Pressure Cooker Basics
Discard old pressure cookers.
Buy a big enough pot (5-6 quarts); you can only fill a pressure cooker 3/4 full.
Choose a model that achieves 15 ppi (others too slow).
Stainless steel warps and pits less than aluminum.
A triple-wall bottom creates and holds even heat.
Buy a recognized brand; you’ll need parts.
Look for safety features: overlocking system, additional venting system.
Look for pot with two, non-heating handles.
Do not buy a non-stick finish; breaks down.
Invest in a good timer.
Read manufacturer’s directions thoroughly.
Always check rubber gasket for cracks, tears.
Sets with two size pots are nice.
Accessories include steamer trivet and ceramic casserole.
Pressure Cooker Proceedures
Consult a good cookbook in pressure cooking techniques. Those by Lorna J. Sass are highly recommended.
To begin, place food in pressure cooker. In some cases, you will use the pot as a conventional pot, sauteing ingredients in oil first, for example.
The amount of liquid is a key issue in pressure-cooking. Too much and you get a watery result. Too little and this intensely high-heat method will stick and scorch. Ingredients high in sugar and fat tend to burn. Most pressure cookers specify an amount of liquid required to bring the pot to pressure and properly cook without burning; check the manual. (It’s usually at least 2 cups liquid for an average-size pot.)

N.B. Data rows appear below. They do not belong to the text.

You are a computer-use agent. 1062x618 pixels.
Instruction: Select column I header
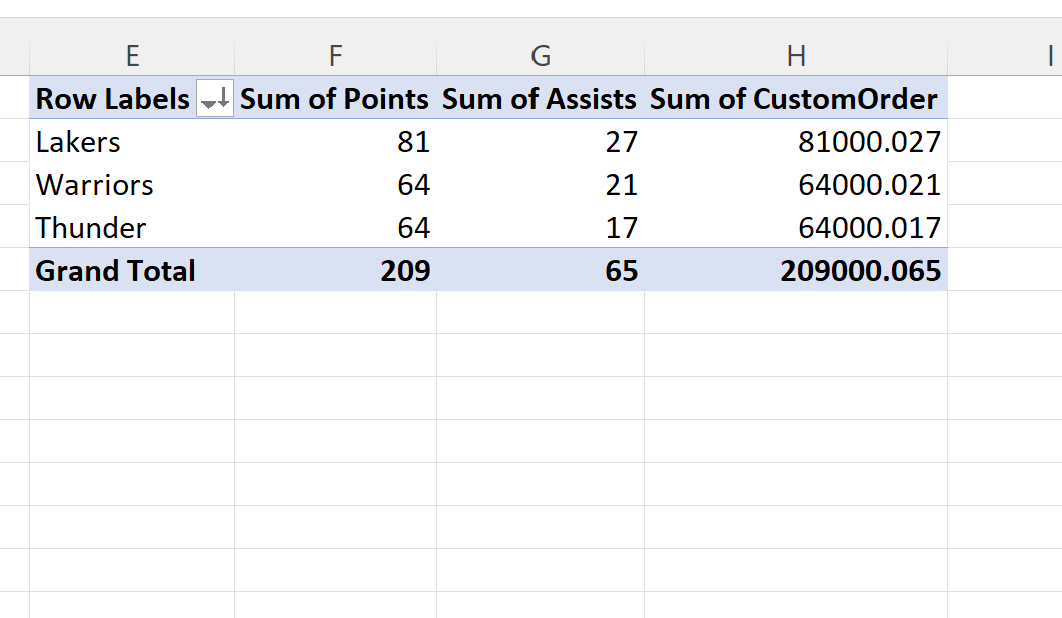point(1050,56)
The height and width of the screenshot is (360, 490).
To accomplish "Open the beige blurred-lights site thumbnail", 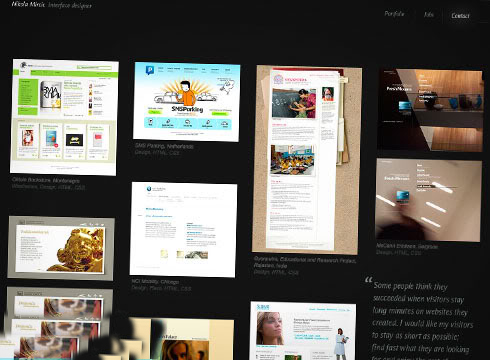I will (x=428, y=200).
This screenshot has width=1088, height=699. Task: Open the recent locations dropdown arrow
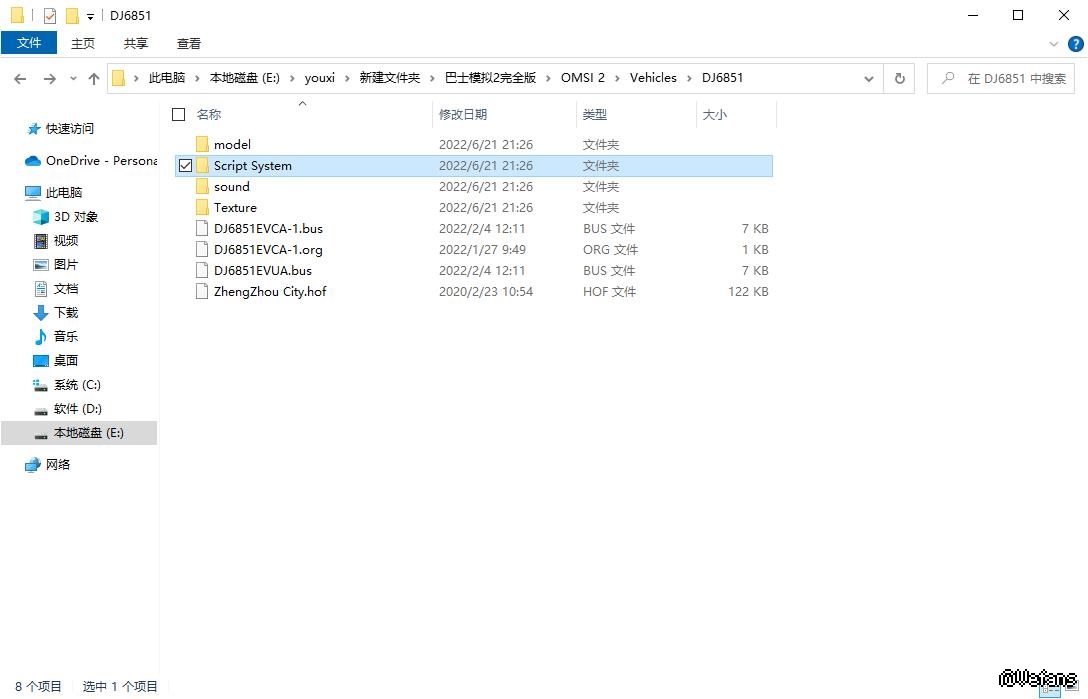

Because pressure cookers are so heat-efficient, don’t use the highest heat setting on your stove. Start at medium-high (8 on a 10-scale dial) and cook at pressure at medium-low (4 on a 10-scale dial).
With food ready to cook at pressure, place stove on medium-high heat, place lid on pot and lock, wait for food to come to pressure (steam will escape and hiss from valve, or on silent models there’s a dial that shows that the pot is at pressure).
Immediately turn heat down and set timer to desired cooking time.
During cooking, use your ears and nose. Listen for interruptions in the hissing, which may indicate a plug in the valve. Pay attention to the aroma; if it smells like it’s burning, it is.
When the desired time has elapsed, there are two methods for bringing pressure down:
1. QUICK RELEASE Wearing hot pads, take the entire pot, over to the sink. Place it in the sink under the tap. Turn on the cold water and listen for the sharp clack that indicates pressure has been released. If you turn off the water and release the lock and still hear steam escaping, turn the water on again for a little while. It may clack, whine or stop hissing. Modern safety features prevent you from opening lid at pressure. Unlock and remove lid.
2. NATURAL RELEASE Turn off heat under pressure cooker and allow to cool until you hear the clack that indicates pressure is released 5-20 minutes, depending on how full the pot was. Unlock and listen for steam. Open after all steam has escaped.
Remember that pressure cooking is an inexact science. Cooking times are generally a guidelines but you may have to return food to pressure for a few minutes if it doesn’t look or taste done. You’ll learn your way around your own recipes after a trial or two.